Sunday, October 26, 2008

Acoustic fingerprinting and sound origins

This task of going through the millions of sound and image files on YTMND has had me thinking a lot about meta-data that we could be pulling out of files and displaying for everyone to see. The obvious plan of action would be to grab ID3 and EXIF info out of uploaded files and put it in the database somewhere. One issue is that the majority of the files uploaded are edited, chopped, shopped etc, so most of the data (if any) would be useless or only partially relevant.

I spent some time looking into fuzzy image algorithms for the dupecheck system I designed a while back but there didn't seem to be any open source method available that wasn't extremely simple proof-of-concept type code. It was clear from the research I did that it was out of my existing math education and time constraints to even try to implement anything similar.
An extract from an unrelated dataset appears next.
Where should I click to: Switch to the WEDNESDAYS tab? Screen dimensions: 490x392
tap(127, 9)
Recently I've found the Shazam application on the iPhone to be quite helpful. To summarize, you just hold your phone near a source of music, it records for around 8 seconds and then computes a hash somehow and sends it off to their servers where it tries to find a match. I've found the success rate to be fairly good, maybe 70% of the time (usually the more mainstream stuff).
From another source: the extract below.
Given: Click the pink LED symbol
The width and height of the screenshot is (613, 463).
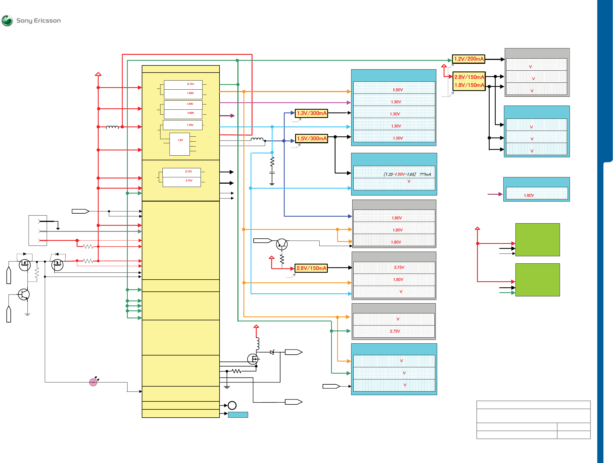Looking at the screenshot, I should 93,382.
There is also an open project called MusicBrainz which aims to be an open-source CD lookup/identification system and they've created some nice programs that use third party acoustic fingerprinting among other methods to identify MP3 files to add and correct meta-data. The most recent system they've started using for acoustic fingerprinting is MusicDNS which is proprietary but seems fairly young and approachable.

I was thinking about how a system like this could be beneficial to YTMND. Once I am feeling less pressured to get important things done I'd like to play with the SDK on one of these service on some YTMND sound clips. At this point, many users go out of their way to put incorrect info in the origin fields, which I find disappointing. YTMND has been a great way to find new artists and music, so it would be nice to have this information automatically filled out for you.
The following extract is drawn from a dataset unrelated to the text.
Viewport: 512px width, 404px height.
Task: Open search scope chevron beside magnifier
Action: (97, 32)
I would be interested to see if anyone else has played with this sort of technology on non-standard music clips such as "mashups" or even artists like Girl Talk who use multiple clips of other songs in rapid succession. These days it is extremely common for music to use samples from other songs made over the last century. I imagine at this point it would be incredibly hard to accurately figure out the samples of every chunk used in a song or loop, but it would be pretty amazing to have some sort of tree-view that showed songs and what songs they sampled from etc.

Anyway, still waiting on that replacement power supply. Thanks to the IRS I don't currently have the monetary freedom to order a third replacement, so I am patiently harassing this company to ship the correct item.